Consumption was one of the worst known diseases of the 18th century. Thanks to medical advances, the number of deaths from this lung disease - which is today known as tuberculosis - has declined significantly. Efforts to eradicate the disease in the 1950s and 1960s resulted in a wide range of new drugs entering the market.

And yet 1.4 million people still continue to die each year from tuberculosis.

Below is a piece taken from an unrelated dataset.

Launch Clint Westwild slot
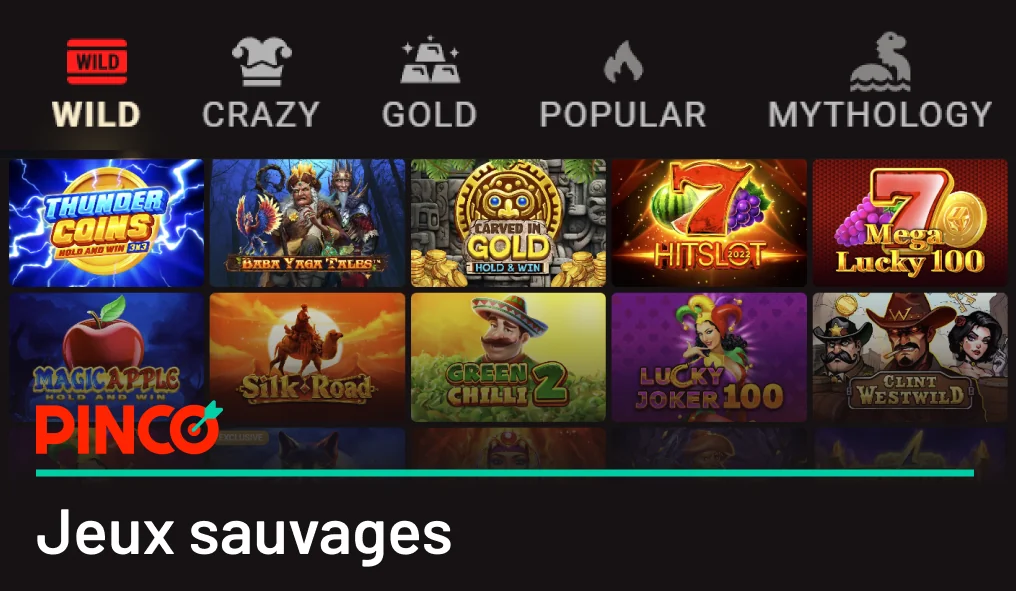 pyautogui.click(x=910, y=357)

Multidrug-resistant strains of the disease-causing pathogen are especially dangerous because they can no longer be treated with today's drugs (see box). "In the past 50 years, only one new tuberculosis drug has come on to the market, and that was in 2012," says Karl-Heinz Altmann, Professor of Pharmaceutical Biology at ETH Zurich. New active substances that are able to kill multidrug-resistant strains of the disease are therefore urgently needed. Altmann and his team have now laid the foundation for new tuberculosis drugs, and they were inspired by a bacteria-derived antibiotic called pyridomycin.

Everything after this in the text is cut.